Tras caer ante Costa de Marfil, Ecuador atraviesa un momento delicado en el Mundial y deberá enfrentar a Curazao en un partido donde no puede permitirse otro tropiezo. El técnico Beccacece ya se anticipó a posibles eufemismos, marcando distancia de cualquier fantasía sobre una goleada.

«No somos Alemania», fue la respuesta del DT cuando se especuló sobre un resultado abultado. Con esa frase, Beccacece buscó anclar el discurso en la realidad y reclamó consideración hacia un adversario que, aunque sea de menor jerarquía competitiva, merece respeto dentro de la cancha.

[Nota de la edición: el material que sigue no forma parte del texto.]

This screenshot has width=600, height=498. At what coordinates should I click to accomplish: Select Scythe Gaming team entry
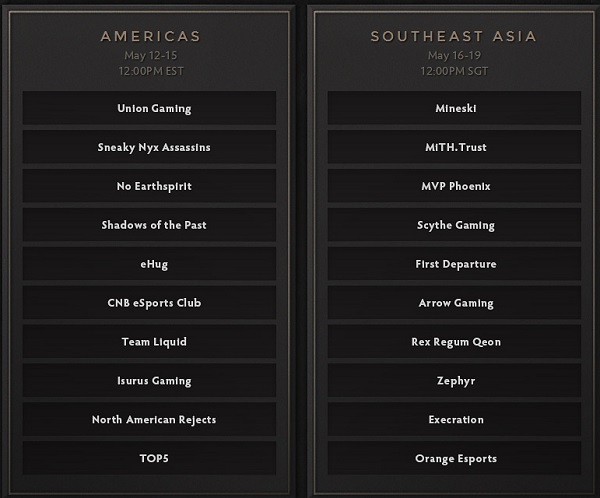tap(455, 225)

El entrenador fue directo en su mensaje principal: «Lo importante es ganar». Esta afirmación sintetiza la prioridad absoluta del equipo en los próximos encuentros. No se trata de goleadas ni de demostraciones de poderío, sino de sumar los tres puntos que mantienen vivo el proyecto ecuatoriano en el torneo.

La derrota contra Costa de Marfil dejó al conjunto sudamericano en una posición incómoda dentro de su grupo. Ganar contra Curazao se convierte en imperativo tanto para la clasificación como para recuperar moral y confianza después del resultado negativo anterior.

La postura de Beccacece refleja una visión pragmática del fútbol moderno. En las fases grupales de torneos internacionales, los rivales no se diferencian tan fácilmente como sugieren los papeles. Equipos con menos historia pueden generar complicaciones si no son abordados con seriedad y método.

Así, mientras Ecuador se alista para el encuentro, su técnico ya envió un mensaje claro tanto al plantel como a la afición: enfoquémonos en sumar puntos, respetemos al rival y evitemos confianzas que terminen perjudicándonos. La urgencia es real, y cada resultado importa.